## Record extracts
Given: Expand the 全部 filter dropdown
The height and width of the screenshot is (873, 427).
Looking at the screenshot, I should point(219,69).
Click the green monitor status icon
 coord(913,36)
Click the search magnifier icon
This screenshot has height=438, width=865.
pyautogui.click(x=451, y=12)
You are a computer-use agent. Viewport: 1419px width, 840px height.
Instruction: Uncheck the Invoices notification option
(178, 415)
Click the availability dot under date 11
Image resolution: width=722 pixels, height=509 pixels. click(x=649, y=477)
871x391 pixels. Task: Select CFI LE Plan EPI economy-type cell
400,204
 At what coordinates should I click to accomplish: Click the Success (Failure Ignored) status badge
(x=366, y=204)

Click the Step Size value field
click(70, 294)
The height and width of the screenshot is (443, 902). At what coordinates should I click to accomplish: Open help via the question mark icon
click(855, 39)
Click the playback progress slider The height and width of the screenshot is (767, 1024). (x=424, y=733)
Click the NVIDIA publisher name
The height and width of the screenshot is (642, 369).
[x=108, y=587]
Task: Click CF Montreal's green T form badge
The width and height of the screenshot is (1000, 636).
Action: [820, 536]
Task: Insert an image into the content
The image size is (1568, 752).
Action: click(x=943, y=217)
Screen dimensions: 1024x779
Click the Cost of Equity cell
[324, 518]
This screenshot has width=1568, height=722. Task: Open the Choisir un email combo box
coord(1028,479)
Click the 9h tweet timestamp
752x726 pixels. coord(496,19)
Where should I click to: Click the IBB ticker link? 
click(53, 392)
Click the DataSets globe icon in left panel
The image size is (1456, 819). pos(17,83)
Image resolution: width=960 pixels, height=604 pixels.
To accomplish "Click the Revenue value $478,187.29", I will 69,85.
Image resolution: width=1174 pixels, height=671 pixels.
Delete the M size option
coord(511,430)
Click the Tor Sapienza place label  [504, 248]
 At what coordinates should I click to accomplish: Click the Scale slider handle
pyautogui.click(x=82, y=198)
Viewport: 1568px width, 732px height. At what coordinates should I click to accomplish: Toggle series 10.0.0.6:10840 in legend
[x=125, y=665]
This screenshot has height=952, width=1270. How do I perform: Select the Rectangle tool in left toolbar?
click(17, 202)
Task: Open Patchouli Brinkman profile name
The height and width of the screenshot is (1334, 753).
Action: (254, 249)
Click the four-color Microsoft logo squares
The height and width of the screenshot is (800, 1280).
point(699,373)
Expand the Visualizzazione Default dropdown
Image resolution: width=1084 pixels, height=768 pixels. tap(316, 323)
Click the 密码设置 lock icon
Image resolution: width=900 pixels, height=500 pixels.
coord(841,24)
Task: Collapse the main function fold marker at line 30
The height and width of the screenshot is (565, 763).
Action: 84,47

## Stated exercise
Render every line of the entries above as a numbered list, leaving out the blank lines.

## Written solution
1. Given: Expand the 全部 filter dropdown
2. The height and width of the screenshot is (873, 427).
3. Looking at the screenshot, I should point(219,69).
4. Click the green monitor status icon
5.  coord(913,36)
6. Click the search magnifier icon
7. This screenshot has height=438, width=865.
8. pyautogui.click(x=451, y=12)
9. You are a computer-use agent. Viewport: 1419px width, 840px height.
10. Instruction: Uncheck the Invoices notification option
11. (178, 415)
12. Click the availability dot under date 11
13. Image resolution: width=722 pixels, height=509 pixels. click(x=649, y=477)
14. 871x391 pixels. Task: Select CFI LE Plan EPI economy-type cell
15. 400,204
16.  At what coordinates should I click to accomplish: Click the Success (Failure Ignored) status badge
17. (x=366, y=204)
18. Click the Step Size value field
19. click(70, 294)
20. The height and width of the screenshot is (443, 902). At what coordinates should I click to accomplish: Open help via the question mark icon
21. click(855, 39)
22. Click the playback progress slider The height and width of the screenshot is (767, 1024). (x=424, y=733)
23. Click the NVIDIA publisher name
24. The height and width of the screenshot is (642, 369).
25. [x=108, y=587]
26. Task: Click CF Montreal's green T form badge
27. The width and height of the screenshot is (1000, 636).
28. Action: [820, 536]
29. Task: Insert an image into the content
30. The image size is (1568, 752).
31. Action: click(x=943, y=217)
32. Screen dimensions: 1024x779
33. Click the Cost of Equity cell
34. [324, 518]
35. This screenshot has width=1568, height=722. Task: Open the Choisir un email combo box
36. coord(1028,479)
37. Click the 9h tweet timestamp
38. 752x726 pixels. coord(496,19)
39. Where should I click to: Click the IBB ticker link? 
40. click(53, 392)
41. Click the DataSets globe icon in left panel
42. The image size is (1456, 819). pos(17,83)
43. Image resolution: width=960 pixels, height=604 pixels.
44. To accomplish "Click the Revenue value $478,187.29", I will 69,85.
45. Image resolution: width=1174 pixels, height=671 pixels.
46. Delete the M size option
47. coord(511,430)
48. Click the Tor Sapienza place label  [504, 248]
49.  At what coordinates should I click to accomplish: Click the Scale slider handle
50. pyautogui.click(x=82, y=198)
51. Viewport: 1568px width, 732px height. At what coordinates should I click to accomplish: Toggle series 10.0.0.6:10840 in legend
52. [x=125, y=665]
53. This screenshot has height=952, width=1270. How do I perform: Select the Rectangle tool in left toolbar?
54. click(17, 202)
55. Task: Open Patchouli Brinkman profile name
56. The height and width of the screenshot is (1334, 753).
57. Action: (254, 249)
58. Click the four-color Microsoft logo squares
59. The height and width of the screenshot is (800, 1280).
60. point(699,373)
61. Expand the Visualizzazione Default dropdown
62. Image resolution: width=1084 pixels, height=768 pixels. tap(316, 323)
63. Click the 密码设置 lock icon
64. Image resolution: width=900 pixels, height=500 pixels.
65. coord(841,24)
66. Task: Collapse the main function fold marker at line 30
67. The height and width of the screenshot is (565, 763).
68. Action: 84,47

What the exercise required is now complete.